Your plan, not ground truth. Routes and off-route segments in the export are exactly what you drew or placed — Trailkeep does not survey or verify that any path is legal, passable, or safe. Check closures, permissions, and terrain before you follow the file in the field or share it with others who might treat it as an official route.
What is in the file
<trk>— stitched route through Day 1 trailhead → camps/stops → … in order (one chain; Day 2+ continues from the previous night's stop)<wpt>— named pins with notes where you placed stops (Day 1 trailhead + each waypoint)- Off-route segments — village detours and side trips exactly as drawn
- Elevation — preserved when your uploaded GPX had
<ele>data
Day boundaries in Trailkeep are organizational (stats, list view). The export covers only the path between your placed stops — not unplanned sections of a long upload. If you uploaded a 300 km file but only mapped three days along one section, the export follows those three days, not the full upload.
How to export
- Trail panel — open Trail, then Export in the Route file section.

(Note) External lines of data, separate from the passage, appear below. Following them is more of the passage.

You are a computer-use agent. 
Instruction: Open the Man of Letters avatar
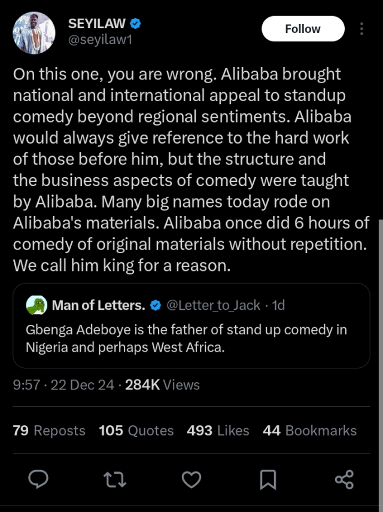point(37,306)
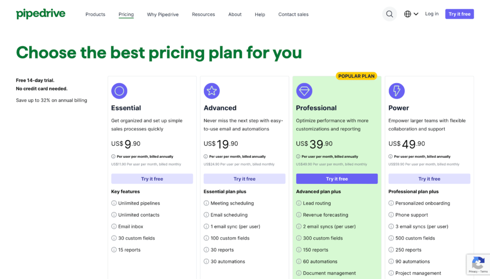This screenshot has width=490, height=279.
Task: Click info icon beside Phone support
Action: click(x=391, y=215)
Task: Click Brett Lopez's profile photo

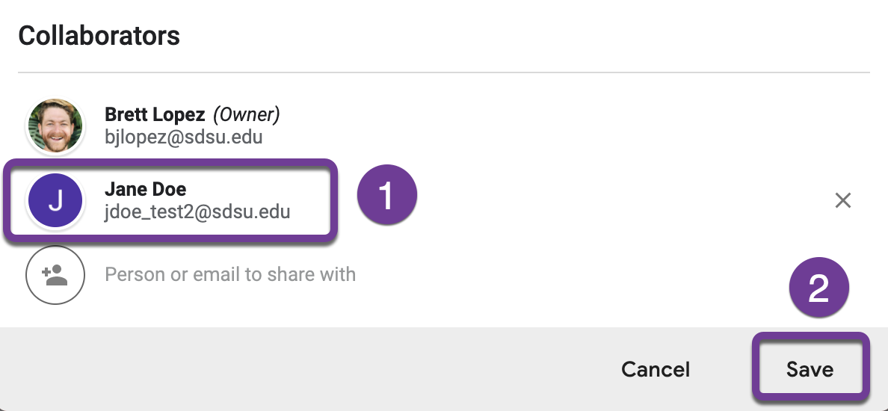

- Route preview — open the route map from Trail, then Export edited GPX.
Confirm in the dialog, then open the downloaded .gpx in your navigation app.

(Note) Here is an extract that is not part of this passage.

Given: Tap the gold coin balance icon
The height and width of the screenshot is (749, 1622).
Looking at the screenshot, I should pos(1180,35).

You need an uploaded GPX route first. See Uploading a GPX file.
Recommended apps
| App | Line + pins | Notes |
|---|---|---|
| Gaia GPS | Yes | Drag-drop or Share → Open in Gaia. Primary recommendation. |
| OsmAnd | Yes | Share → Open with OsmAnd. Follows geometry exactly. |
| Garmin handheld | Yes | USB → GARMIN/NewFiles/ or via Garmin Connect. |
| Footpath | Yes | Share → Open in Footpath (iOS). |
| Komoot | Line yes; pins often no on phone | Import → Stick to original route. Do not choose "Match to known ways" or off-trail traces reroute. Camp names may require web import (Komoot 2026+). |
| AllTrails | No | Not suitable for custom imported navigation. |
What you should not expect
- "Next camp in 15 km" on most watches — devices follow the line; remaining distance is usually to the end of the file, not the next pin.
- Day 2 as a separate start pin — the trail continues from last night's camp; you do not place Day 2+ starts on the map in Trailkeep.
- Check-in GPS — safety check-ins are not written into the GPX.
- Komoot parity — Komoot's own exports drop planner waypoints; imported Trailkeep pins are geometry-first on phone.
Komoot quick steps
- Save the
.gpxfrom Trailkeep. - Komoot app → Profile → Saved routes → Import.
- Choose Import to Plan a Route → Hiking.
- When prompted, choose Stick to original route (critical for off-trail traces).
- For named camp pins on phone, import via komoot.com web planner if needed, then sync to the app.
Garmin compatibility
Garmin handhelds may silently drop excess waypoint labels (typically up to 50 on older units). The export uses the full stored route resolution (up to 5,000 track points after upload simplification) — well within modern Garmin limits. Very large files may still be truncated on older hardware; split long thru-hikes if needed.
Waypoint name fallbacks
Unnamed stops get sensible export names:
| Type | Example |
|---|---|
| Water source | Day 1 Water |
| Resupply | Day 2 Resupply |
| Last stop of the day | Day 3 Camp |
| Other | Day 1 · Stop 2 |
Planning model (Day 1 start only)
- Day 1: place the trailhead on the map.
- Day 2+: continues from the last placed stop on the previous day (usually camp). You can still edit the Day 2+ label in the list (e.g. "Grinton B&B") — that is text only, not a second map pin.
- Village detours: click away from the route on the map to draw an off-trail path — not a separate day start.